The Elder Scrolls V: Skyrim Interview and Preview

For those of you who are looking for more info on Bethesda's upcoming open world RPG, a user on the Bethesda forums translated an interesting Norwegian magazine interview (part one and part two). Unfortunately, the translation is far from precise, so be aware that there may be misunderstandings and inaccuracies.
What can you say about the game's cities? In Fallout 3 screenshots from different cities were very iconic. In Oblivion, they were less recognizable. Have you worked with this?

Definitely! We have five major cities, and they are very, very unique. Have you seen the trailer? There you will see a couple of them. Furthermore, we have nine different regions, each ruled by its earl. Five of these cities, also we have four with some smaller villages. It's probably eight or nine small towns combined.

When items are found, are they random or fixed?

We vary it. Sometimes we want to give you a special item that fits with the area you are in. Sometimes you get random objects that match the level of the area you are in, like in Fallout 3 The enemies will drop a corresponding amount of different items as in our other games.

You have mentioned that the dialogue system is simplified, and that players learn much of the backstory by passive calls. Can you say more about this?

One thing we've noticed is that a few people will lose something, then we will arrange it so often that you have a dialogue choices that are like "would you like to hear my life story?". Sometimes they give you the background story of such a cave, and when we feel it is better to present it as a normal conversation that you can only listen to.

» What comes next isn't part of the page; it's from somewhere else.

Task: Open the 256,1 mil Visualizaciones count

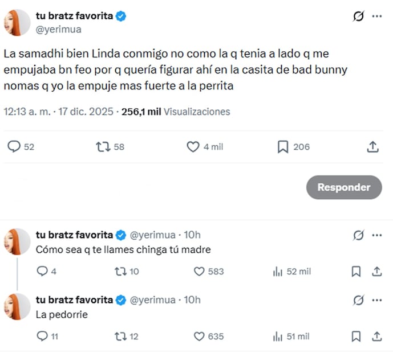Action: (x=176, y=112)
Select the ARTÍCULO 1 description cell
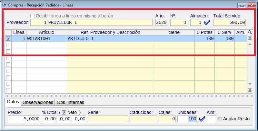 (110, 38)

Meanwhile Gamepad Dojo has put out an enthusiastic preview which appears based on existing information.
Bethesda's long-standing (start from scratch) approach is refreshing in an industry that has an unfortunate tendency to generate hundreds of virtually identical sequels for fear of upsetting players. This outing sees a complete redesign of the core systems of the Elder Scrolls, with the intention of giving far more control to the player and cutting a certain amount of redundancy. The attributes (strength, intelligence, agility etc.) are no more, making character progression a much more direct affair based around skills and perk trees, while trashing the class system allows players to determine their character's traits and specialities over time as opposed to a single snap decision. There's a distinct possibility that the shift to a less number-heavy system will enrage the twenty-sided dice brigade, but it's a necessary departure from tradition if a truly immersive experience is to be achieved. The gratification of improving a character cannot and should not be solely attained by staring at a spreadsheet of steadily increasing digits. Players should feel the improvements as they play, not when they pause.